Enterococci cause recurrent infections, especially among hospitalized patients. Their potential for resistance to multiple antibiotics and incumbent treatment failure constitutes a significant cause of morbidity and mortality. In this study, we aimed to determine the distribution of Enterococcus species from clinical samples and their antibiotic resistance profiles to supporting patients’ treatments based on informed-decision. We conducted a cross-sectional study at SRM Medical College Hospital, Tamil Nadu, India, from January to December 2014. Sixty Enterococcus isolates, from different clinical samples, were included in the study.

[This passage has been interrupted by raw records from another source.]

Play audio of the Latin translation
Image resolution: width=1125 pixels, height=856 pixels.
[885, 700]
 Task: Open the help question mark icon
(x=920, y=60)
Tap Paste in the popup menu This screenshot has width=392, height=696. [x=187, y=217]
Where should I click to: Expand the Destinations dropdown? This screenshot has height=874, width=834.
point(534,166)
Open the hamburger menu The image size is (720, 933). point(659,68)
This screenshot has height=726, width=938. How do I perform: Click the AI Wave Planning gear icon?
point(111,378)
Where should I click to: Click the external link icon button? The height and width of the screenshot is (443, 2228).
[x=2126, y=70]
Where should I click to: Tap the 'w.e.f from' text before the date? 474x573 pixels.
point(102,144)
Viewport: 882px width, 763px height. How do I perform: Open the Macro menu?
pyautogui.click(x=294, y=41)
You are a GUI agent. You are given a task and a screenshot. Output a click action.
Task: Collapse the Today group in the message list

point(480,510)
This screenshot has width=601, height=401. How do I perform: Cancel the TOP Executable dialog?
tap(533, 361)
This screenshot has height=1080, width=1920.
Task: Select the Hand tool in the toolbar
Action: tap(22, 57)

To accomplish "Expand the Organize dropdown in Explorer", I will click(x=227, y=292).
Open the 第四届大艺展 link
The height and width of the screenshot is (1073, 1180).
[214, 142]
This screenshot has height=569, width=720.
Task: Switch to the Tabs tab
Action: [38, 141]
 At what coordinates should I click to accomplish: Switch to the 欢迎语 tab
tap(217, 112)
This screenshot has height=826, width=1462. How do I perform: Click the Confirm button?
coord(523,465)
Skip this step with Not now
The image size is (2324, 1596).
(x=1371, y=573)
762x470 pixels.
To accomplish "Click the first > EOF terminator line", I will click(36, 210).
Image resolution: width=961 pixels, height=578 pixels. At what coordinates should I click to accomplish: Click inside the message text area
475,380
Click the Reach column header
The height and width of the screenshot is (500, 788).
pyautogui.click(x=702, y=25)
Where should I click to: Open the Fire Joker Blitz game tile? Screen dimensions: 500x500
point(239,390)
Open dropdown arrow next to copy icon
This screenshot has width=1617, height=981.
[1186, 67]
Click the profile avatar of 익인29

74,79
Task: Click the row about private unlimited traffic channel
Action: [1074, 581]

The isolates were identified to species level based on sugar fermentation and biochemical reactions. The antibiotic susceptibility profile was determined using disk diffusion and agar dilution methods based on CLSI guidelines. The majority of Enterococcus isolates were recovered from urine samples (51.67%) and pus (38.33%). The predominant isolates were E. fecalis (55%) and E. fecium (33.30 %,). Others were E. avium (3.3%) and 1.7 % each for E. durans and E. raffinosus. Overall, the isolates demonstrated the highest frequency of resistance to high-level gentamicin (33.30%), and one-third (33.30%) of the isolates were multidrug-resistant. Because the majority of the drug-resistant isolates were from urine and pus samples, we concluded that suspected cases of UTIs, wound infections, and sepsis need critical evaluation for possible enterococcal infection. Clinical use of gentamicin, among other antibiotics, shall be closely monitored while treating infections.